== Segment start ==

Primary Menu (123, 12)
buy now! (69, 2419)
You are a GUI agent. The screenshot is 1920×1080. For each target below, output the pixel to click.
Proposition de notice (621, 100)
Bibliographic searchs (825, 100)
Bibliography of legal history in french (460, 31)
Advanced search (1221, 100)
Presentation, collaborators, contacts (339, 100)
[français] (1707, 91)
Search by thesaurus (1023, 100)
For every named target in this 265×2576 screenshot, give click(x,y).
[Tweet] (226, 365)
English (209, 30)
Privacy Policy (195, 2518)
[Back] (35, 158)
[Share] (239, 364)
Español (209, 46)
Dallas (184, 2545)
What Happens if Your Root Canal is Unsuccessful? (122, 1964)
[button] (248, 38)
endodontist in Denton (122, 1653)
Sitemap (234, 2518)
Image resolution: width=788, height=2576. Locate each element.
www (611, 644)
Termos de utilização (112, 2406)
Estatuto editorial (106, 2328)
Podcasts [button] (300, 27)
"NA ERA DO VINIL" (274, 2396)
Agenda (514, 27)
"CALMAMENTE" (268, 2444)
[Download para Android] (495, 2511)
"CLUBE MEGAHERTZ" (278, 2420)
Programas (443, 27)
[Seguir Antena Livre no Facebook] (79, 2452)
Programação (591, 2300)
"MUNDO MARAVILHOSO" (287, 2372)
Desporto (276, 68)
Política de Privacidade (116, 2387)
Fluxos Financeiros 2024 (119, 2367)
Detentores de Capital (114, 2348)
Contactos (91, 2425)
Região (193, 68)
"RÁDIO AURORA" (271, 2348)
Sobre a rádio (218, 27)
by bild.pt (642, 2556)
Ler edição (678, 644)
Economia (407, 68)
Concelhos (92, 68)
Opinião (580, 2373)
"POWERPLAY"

== Segment end ==

What is expected:
When you reach the end of the data, retype all of it exactly.

Answer box:
Primary Menu (123, 12)
buy now! (69, 2419)
You are a GUI agent. The screenshot is 1920×1080. For each target below, output the pixel to click.
Proposition de notice (621, 100)
Bibliographic searchs (825, 100)
Bibliography of legal history in french (460, 31)
Advanced search (1221, 100)
Presentation, collaborators, contacts (339, 100)
[français] (1707, 91)
Search by thesaurus (1023, 100)
For every named target in this 265×2576 screenshot, give click(x,y).
[Tweet] (226, 365)
English (209, 30)
Privacy Policy (195, 2518)
[Back] (35, 158)
[Share] (239, 364)
Español (209, 46)
Dallas (184, 2545)
What Happens if Your Root Canal is Unsuccessful? (122, 1964)
[button] (248, 38)
endodontist in Denton (122, 1653)
Sitemap (234, 2518)
Image resolution: width=788, height=2576. Locate each element.
www (611, 644)
Termos de utilização (112, 2406)
Estatuto editorial (106, 2328)
Podcasts [button] (300, 27)
"NA ERA DO VINIL" (274, 2396)
Agenda (514, 27)
"CALMAMENTE" (268, 2444)
[Download para Android] (495, 2511)
"CLUBE MEGAHERTZ" (278, 2420)
Programas (443, 27)
[Seguir Antena Livre no Facebook] (79, 2452)
Programação (591, 2300)
"MUNDO MARAVILHOSO" (287, 2372)
Desporto (276, 68)
Política de Privacidade (116, 2387)
Fluxos Financeiros 2024 (119, 2367)
Detentores de Capital (114, 2348)
Contactos (91, 2425)
Região (193, 68)
"RÁDIO AURORA" (271, 2348)
Sobre a rádio (218, 27)
by bild.pt (642, 2556)
Ler edição (678, 644)
Economia (407, 68)
Concelhos (92, 68)
Opinião (580, 2373)
"POWERPLAY"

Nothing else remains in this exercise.